# Supplied text
▽

Although this meant that no two sentences were directly related to each other by transformations, Chomsky was still able to maintain a connection between different sentences by maintaining that there was a sufficient similarity in their Deep Structures. Thus an active and a passive sentence might both start with an identical Deep Structure, but end up with different Surface Structures by the application of different transformations in both cases. Obviously this gets rid of the need to define a set of kernel sentences and so there is no need to explain why one type of sentence should be considered more basic than any other.

3 The Expansion of Transformations

During the 1960s a great number of transformational rules were proposed to account for a wide range of linguistic observations, mainly from English, but also from a steadily expanding set of other languages too. It is worth considering a few of these to demonstrate how they worked and to see what problems they faced.

Let us start with the treatment of the English verbal system that Chomsky first proposed in his 1957 book. As we mentioned last week Chomsky at first assumed the traditional perspective that the auxiliary verbs form a structural unit with the verb:

(10) S

NP VP

John Verb NP

Aux V the paper

has read

Thus we start with the following phrase structure rules:

(11) S → NP VP

VP → Verb NP

Verb → Aux V

Aux → (have) (be)

Note that the use of the auxiliaries have and be is not mutually exclusive and is optional. This is represented by the brackets around the two Aux elements in the last rule. But now we have to face the fact that depending on which auxiliary is used a different form of the verb appears:

(12) a John has read the paper

b John is reading the paper

The key to understanding what is going on here can be found by observing the following sentence:

(13) John has been reading the paper

Note that the main verb is in its –ing form, while the auxiliary be is in its perfective form represented by the morpheme –en. Given that the main verb is in the perfective form in (12a) where it follows the auxiliary have, we can conclude that any verb that follows have will be in its perfective form. By extension then, we can say that any verb that follows the auxiliary be will be in its –ing form. Therefore we have an association between have and the morpheme –en, and one between be and the morpheme –ing, and both of these morphemes end up on the following verbal element. To capture the association between the auxiliary verbs an the morphemes, Chomsky proposed the following:

(14) Aux → (have + en) (be + ing)

△

# Supplied records

▽

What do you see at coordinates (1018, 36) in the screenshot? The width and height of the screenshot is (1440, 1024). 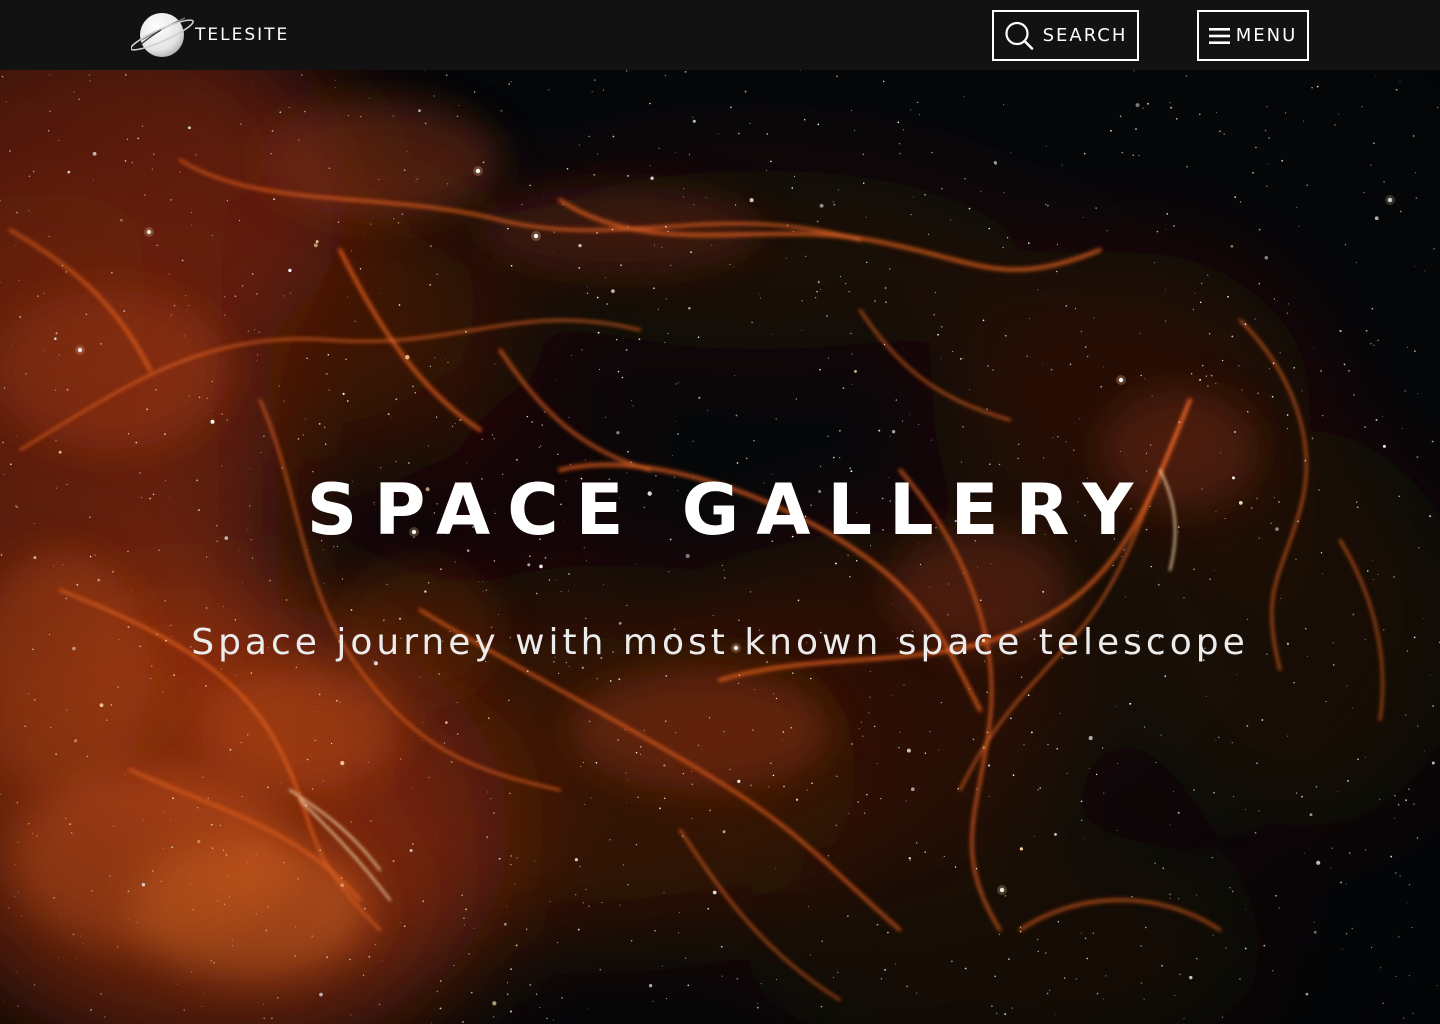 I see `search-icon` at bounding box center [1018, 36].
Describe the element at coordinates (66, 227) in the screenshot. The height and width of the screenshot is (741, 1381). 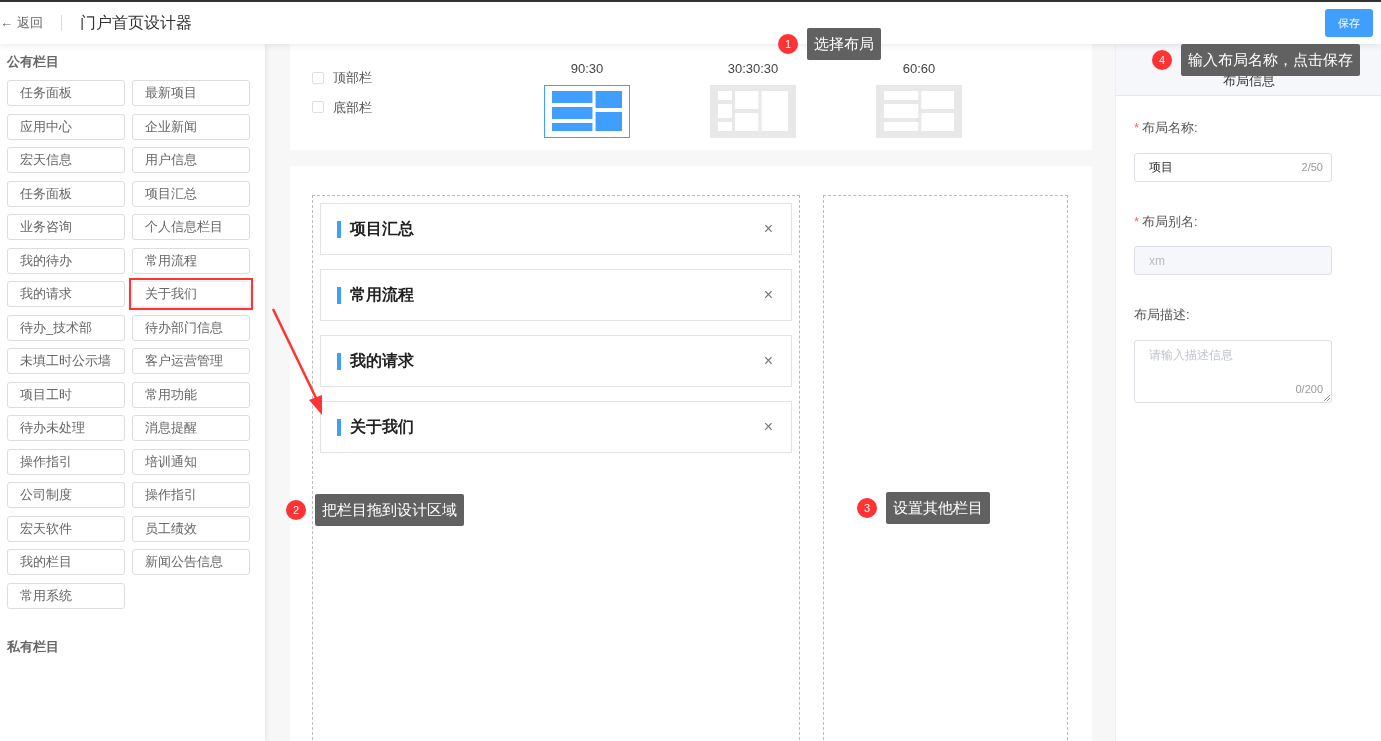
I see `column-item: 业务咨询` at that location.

△
▽

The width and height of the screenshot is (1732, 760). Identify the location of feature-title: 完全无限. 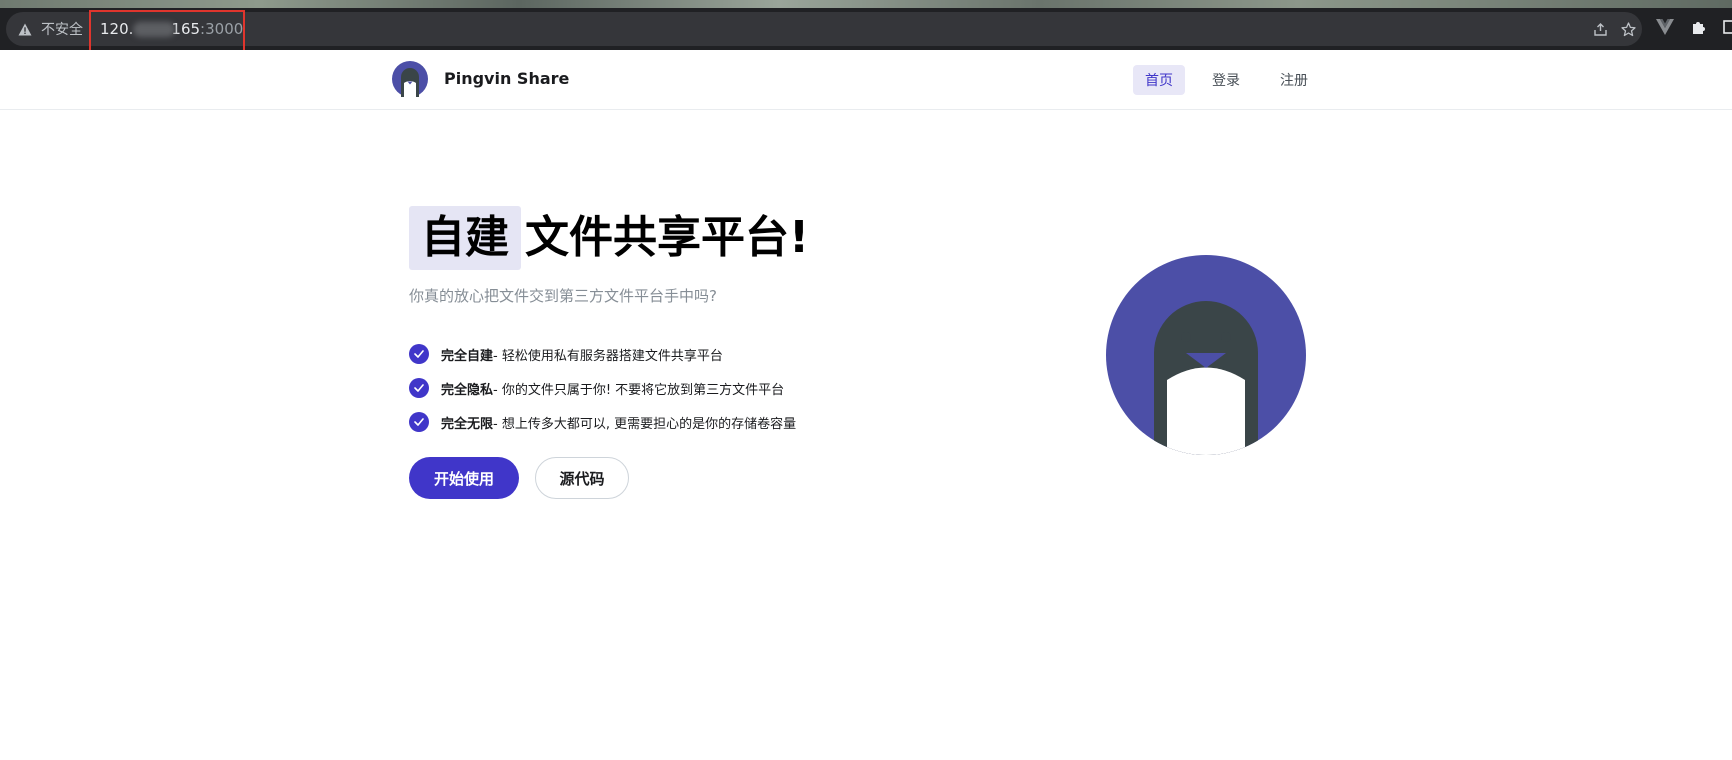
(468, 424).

△
▽

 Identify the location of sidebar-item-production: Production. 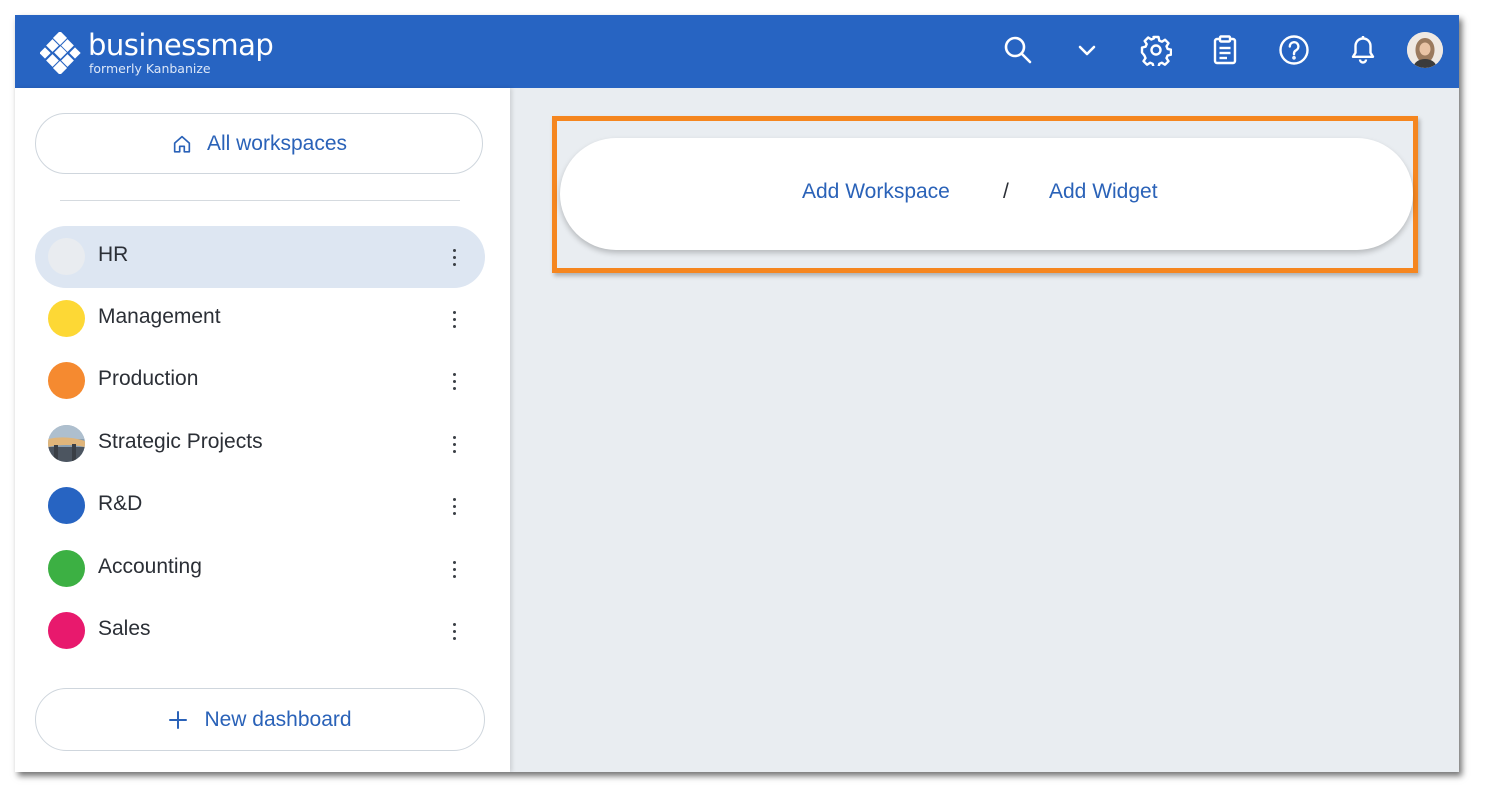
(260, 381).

△

# Instruction A
In the passage on Chomsky's transformational grammar, which morpheme does the text pair with the auxiliary have?
# Instruction B
Go on with the passage on Chomsky's transformational grammar, picking up right after rule (14).

# Exercise response A
The morpheme –en.

# Exercise response B
In other words, when the Aux node is expanded into words, both the auxiliary verb and its associated morpheme are inserted together and this accounts for the association of the two elements. Obviously the insertion of each auxiliary is an option. But the point is that if the option is taken, both the auxiliary and the morpheme will be inserted. The rule set will produce the following sequences of elements:

(15) a John + read + the + paper

b John + have + en + read + the + paper

c John + be + ing + read + the + paper

d John + have + en + be + ing + read + the + paper

To account for the fact that the morphemes end up on the following verbal element, Chomsky proposed the following transformation:

(16) structural description: aff + V

structural change: # V + aff #

What this says is that if in a structure we find a sequence where an affix precedes a verb, we move the affix behind the verb and make the two together a single word (indicated by the word boundary symbols ‘#’). Thus applying this rule to (15) we get:

(17) a John + read + the + paper

b John + have + # read + en # + the + paper

c John + be + # read + ing # + the + paper

d John + have + # be + en # + # read + ing # + the + paper

Which, when phonological adjustments have been made, come out as:

(18) a John read the paper

b John has read the paper

c John is reading the paper

d John has been reading the paper

The analysis became known as the ‘affix hopping’ analysis because of the way that the affix hops backwards onto the following verbal element.

An important part of this analysis was the treatment Chomsky gave to the tense morpheme. Essentially he wanted to give the same treatment to this as the other verbal morphemes and so it should be subject to the affix hopping transformation too. The important observation is that the tense morpheme always appears on the first verbal element and therefore we can surmise that its underlying position is in front of this element so that it can hop backwards onto it:

(19) ed + have Þ # have + ed # = had

To achieve this all we need to do is include the tense element in the Aux phrase structure rule:

(20) Aux → T (have + en) (be + ing)

Once this is done, the tense morpheme will be generated at the front of the verbal elements and by the affix hopping rule will become attached to whichever verb follows it. Note that it is an obligatory element and so every sentence will have a tense element in it. To account for infinitives and participles, Chomsky proposed that the infinitival to and the gerundive –ing could also be taken as instances of T. As to is not an affix, it would not undergo affix hopping, but the gerundive morpheme will behave like all the others. Thus we will get:

(21) … ed + read … Þ read

… ed + have + en + read … Þ had read

… to + have + en + read … Þ to have read

… ing + have + en + read … Þ having read

Now let us consider the slightly more complex transformation which is involved in forming the passive. As is well known, there are at least four differences between active and passive sentences: the object of the active corresponds to the subject of the passive; the subject of the active corresponds to the NP inside an optional by phrase in the passive which follows the verb; there is an auxiliary be in the passive as well as a morpheme situated on the main verb:

(22) a the goalie saved the ball

b the ball was saved (by the goalie)

Assuming the basic phrase structure rules in (11), we can assume that the basic subject position is before the verb and the basic object position follows it. Therefore in the active no transformation acts to move these elements. Of course, there are transformations which operate in active sentences, affix hopping for example, and so it is not the case that the Deep Structure and the Surface Structure of active sentences are identical. However, something more radical applies with the passive. We might propose the following:

(23) SD: NP1 + Aux + V + NP2

SC: NP2 + Aux + be + en + V (by NP1)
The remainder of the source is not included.